This process starts with altLabels downloaded from Wikidata and adds alternate names from ORCID

## Download Vanderbilt people's altLabels from Wikidata

Developed at https://github.com/HeardLibrary/linked-data/blob/master/publications/wikidata/download-vanderbilt-people-altlabels.py



In [None]:
query = '''select distinct  ?person ?altLabel where {
  ?person p:P108 ?statement.
  {?statement ps:P108 wd:Q29052.}
  union
  {?statement ps:P108 wd:Q7914455.}
  ?person skos:altLabel ?altLabel.
  FILTER(lang(?altLabel)="en")
}'''

# The endpoint defaults to returning XML, so the Accept: header is required
r = requests.get(wikidata_endpoint_url, params={'query' : query}, headers={'Accept' : 'application/json'})

data = r.json()
#print(json.dumps(data,indent = 2))

table = [['qid', 'altLabel', 'source']]
items = data['results']['bindings']
for item in items:
    wikidata_iri = extract_local_name(item['person']['value'])
    alt_label = ''
    if 'altLabel' in item:
        alt_label = item['altLabel']['value']
    table.append([wikidata_iri, alt_label, 'wikidata'])
    
filename = 'vanderbilt_wikidata_altlabels.csv'
write_lists_to_csv(filename, table)
print('done')

In [None]:
filename = 'vanderbilt_wikidata_altlabels.csv'
researcher_altlabels = read_dicts_from_csv(filename)
fieldnames = researcher_altlabels[0].keys() # get the field names from the existing file

filename = 'orcid_other_names.csv'
orcid_other = read_dicts_from_csv(filename)

filename = 'researchers.csv'
researcher_items = read_dicts_from_csv(filename)


In [None]:
print(orcid_other[0])
print()
print(researcher_items[0])
print()
print(researcher_altlabels[0])

In [None]:
for name in orcid_other:
    # Note: the alternate names list contains all VU affiliated people, including students.

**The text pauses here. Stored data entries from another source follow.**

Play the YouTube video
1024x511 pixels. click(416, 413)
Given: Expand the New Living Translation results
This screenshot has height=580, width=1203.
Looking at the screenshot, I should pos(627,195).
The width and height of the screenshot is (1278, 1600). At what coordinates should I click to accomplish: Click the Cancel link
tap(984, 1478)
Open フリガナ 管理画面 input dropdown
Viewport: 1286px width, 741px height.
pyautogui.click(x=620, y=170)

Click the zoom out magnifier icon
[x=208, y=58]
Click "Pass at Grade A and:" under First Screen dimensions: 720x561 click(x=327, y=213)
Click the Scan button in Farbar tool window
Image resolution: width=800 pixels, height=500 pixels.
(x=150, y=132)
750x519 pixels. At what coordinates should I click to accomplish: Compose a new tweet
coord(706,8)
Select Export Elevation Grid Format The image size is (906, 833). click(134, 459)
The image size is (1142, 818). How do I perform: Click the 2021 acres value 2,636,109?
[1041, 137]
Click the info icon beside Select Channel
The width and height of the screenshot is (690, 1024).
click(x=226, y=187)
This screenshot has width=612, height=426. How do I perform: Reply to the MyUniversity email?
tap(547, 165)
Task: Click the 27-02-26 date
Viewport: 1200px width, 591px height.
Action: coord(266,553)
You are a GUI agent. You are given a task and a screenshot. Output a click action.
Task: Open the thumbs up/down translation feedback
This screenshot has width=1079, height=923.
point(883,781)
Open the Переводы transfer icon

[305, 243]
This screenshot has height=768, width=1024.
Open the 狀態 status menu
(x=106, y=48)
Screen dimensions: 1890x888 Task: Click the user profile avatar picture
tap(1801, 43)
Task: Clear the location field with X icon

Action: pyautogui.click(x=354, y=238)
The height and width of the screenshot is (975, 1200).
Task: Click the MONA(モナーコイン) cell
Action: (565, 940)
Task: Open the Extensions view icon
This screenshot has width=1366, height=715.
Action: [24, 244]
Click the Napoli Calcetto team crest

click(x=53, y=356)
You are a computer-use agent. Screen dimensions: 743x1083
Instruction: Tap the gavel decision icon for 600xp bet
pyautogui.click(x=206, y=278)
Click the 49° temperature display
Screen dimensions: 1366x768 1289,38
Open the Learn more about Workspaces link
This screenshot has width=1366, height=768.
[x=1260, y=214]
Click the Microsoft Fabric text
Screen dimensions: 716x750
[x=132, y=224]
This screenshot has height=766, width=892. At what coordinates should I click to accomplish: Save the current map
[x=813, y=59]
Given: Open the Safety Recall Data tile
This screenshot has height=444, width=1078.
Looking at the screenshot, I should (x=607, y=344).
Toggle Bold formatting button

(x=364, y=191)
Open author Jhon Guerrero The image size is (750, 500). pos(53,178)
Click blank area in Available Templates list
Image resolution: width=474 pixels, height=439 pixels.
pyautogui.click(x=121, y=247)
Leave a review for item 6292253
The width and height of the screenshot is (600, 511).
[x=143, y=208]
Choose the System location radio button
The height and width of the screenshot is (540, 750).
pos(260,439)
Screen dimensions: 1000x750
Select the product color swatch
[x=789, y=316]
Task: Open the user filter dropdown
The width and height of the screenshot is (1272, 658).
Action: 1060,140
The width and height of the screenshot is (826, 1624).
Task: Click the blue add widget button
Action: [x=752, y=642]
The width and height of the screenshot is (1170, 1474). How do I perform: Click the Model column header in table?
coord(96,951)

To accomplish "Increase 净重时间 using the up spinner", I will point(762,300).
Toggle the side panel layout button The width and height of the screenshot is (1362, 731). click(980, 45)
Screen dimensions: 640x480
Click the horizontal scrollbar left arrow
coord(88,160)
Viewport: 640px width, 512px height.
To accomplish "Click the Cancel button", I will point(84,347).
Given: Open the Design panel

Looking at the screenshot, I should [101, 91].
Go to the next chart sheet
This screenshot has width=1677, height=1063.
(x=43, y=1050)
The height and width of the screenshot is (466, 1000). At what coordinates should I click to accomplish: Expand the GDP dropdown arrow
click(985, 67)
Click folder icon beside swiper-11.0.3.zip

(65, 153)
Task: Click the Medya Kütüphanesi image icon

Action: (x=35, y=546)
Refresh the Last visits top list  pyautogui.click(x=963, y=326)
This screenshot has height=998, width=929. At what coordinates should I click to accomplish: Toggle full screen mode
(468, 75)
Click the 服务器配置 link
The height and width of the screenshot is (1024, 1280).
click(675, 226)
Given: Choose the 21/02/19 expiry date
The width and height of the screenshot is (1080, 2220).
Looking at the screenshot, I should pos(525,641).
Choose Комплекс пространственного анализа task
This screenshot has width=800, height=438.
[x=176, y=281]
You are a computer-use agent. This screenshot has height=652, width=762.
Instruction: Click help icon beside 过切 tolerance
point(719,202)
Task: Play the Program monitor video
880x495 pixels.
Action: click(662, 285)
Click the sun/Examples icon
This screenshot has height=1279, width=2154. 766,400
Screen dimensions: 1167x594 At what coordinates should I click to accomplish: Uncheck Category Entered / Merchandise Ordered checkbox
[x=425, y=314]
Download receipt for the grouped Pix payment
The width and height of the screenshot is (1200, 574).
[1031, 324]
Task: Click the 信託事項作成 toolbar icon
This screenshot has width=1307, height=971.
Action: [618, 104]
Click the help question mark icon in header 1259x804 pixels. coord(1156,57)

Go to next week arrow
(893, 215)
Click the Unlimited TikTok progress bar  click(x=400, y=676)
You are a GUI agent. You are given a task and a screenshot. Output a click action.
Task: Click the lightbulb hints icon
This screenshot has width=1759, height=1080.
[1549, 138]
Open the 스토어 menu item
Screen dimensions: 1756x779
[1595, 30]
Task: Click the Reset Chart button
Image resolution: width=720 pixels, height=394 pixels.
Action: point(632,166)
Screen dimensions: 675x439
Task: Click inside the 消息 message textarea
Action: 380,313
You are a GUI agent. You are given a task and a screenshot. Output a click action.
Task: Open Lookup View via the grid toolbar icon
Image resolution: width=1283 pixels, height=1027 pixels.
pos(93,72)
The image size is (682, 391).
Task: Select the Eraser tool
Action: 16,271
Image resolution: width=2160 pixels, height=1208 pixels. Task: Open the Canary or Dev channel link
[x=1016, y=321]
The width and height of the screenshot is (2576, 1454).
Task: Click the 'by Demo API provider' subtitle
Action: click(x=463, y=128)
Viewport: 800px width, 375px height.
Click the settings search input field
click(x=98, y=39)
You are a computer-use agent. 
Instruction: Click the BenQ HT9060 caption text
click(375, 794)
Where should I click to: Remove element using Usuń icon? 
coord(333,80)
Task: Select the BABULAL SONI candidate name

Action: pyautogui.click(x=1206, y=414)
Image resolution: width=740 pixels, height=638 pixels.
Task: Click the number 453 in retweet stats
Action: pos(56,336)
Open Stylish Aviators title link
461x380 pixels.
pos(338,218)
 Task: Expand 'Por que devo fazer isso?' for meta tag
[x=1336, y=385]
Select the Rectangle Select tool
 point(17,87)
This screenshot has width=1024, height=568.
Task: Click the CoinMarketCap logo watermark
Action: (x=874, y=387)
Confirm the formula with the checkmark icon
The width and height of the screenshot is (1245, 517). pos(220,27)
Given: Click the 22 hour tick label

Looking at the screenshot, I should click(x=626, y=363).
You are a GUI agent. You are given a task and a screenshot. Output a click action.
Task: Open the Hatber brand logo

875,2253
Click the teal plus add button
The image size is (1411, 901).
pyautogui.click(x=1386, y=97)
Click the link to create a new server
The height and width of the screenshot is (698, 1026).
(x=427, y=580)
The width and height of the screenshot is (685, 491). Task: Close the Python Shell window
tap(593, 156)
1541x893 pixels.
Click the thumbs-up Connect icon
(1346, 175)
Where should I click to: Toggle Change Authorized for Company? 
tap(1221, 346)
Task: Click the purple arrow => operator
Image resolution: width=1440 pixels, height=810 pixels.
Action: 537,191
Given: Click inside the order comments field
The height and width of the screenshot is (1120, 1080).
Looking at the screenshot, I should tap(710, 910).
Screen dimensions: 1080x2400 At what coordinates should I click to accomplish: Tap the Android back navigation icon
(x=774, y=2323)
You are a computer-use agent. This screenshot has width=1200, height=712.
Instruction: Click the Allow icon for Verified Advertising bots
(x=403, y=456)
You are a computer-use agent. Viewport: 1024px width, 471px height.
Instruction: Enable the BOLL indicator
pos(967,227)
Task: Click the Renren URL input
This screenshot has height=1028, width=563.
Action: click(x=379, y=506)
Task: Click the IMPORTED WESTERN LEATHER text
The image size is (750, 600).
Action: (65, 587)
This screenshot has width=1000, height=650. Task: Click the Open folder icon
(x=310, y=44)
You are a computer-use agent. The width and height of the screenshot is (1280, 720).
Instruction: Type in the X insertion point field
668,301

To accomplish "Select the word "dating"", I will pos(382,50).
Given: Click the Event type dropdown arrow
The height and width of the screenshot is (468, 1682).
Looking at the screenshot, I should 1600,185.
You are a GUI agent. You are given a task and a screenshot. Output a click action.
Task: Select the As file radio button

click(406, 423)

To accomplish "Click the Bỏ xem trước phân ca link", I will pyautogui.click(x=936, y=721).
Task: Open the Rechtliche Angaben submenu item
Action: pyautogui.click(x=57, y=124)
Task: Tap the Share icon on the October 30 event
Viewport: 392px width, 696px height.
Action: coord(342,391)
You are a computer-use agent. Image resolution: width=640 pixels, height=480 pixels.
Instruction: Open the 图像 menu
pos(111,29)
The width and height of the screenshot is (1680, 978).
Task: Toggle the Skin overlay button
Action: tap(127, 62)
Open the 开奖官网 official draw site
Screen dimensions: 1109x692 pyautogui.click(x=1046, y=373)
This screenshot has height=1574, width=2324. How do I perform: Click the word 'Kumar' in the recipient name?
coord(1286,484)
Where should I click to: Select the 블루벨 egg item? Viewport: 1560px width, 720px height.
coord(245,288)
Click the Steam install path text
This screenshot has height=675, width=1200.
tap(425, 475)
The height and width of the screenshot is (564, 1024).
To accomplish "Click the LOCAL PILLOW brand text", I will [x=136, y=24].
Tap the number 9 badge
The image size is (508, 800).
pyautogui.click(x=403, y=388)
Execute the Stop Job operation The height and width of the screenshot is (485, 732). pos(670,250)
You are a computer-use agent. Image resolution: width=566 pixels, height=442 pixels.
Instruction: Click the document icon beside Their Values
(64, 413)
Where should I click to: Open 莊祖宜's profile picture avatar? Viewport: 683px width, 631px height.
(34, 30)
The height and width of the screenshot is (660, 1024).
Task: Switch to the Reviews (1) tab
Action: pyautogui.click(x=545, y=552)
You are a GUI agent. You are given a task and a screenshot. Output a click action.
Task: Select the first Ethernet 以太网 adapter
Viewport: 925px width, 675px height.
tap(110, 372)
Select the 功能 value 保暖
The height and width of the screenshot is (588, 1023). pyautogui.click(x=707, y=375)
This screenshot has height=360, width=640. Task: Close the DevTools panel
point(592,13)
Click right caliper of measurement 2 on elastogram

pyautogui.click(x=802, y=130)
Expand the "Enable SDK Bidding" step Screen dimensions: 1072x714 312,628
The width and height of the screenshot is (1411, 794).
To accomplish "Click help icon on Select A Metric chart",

If they didn't also
    # indicate that VU was their employer, they got screened out of the main ORCID list. So there will be a lot
    # of non-matches here.
    for researcher in researcher_items:
        if name['orcid'] == researcher['orcid']:
            researcher_dict = {'qid': researcher['qid'], 'altLabel': name['altName'], 'source': 'orcid'}
            researcher_altlabels.append(researcher_dict)
            break

filename = 'vanderbilt_wikidata_altlabels.csv'
write_dicts_to_csv(researcher_altlabels, filename, fieldnames)

print('done')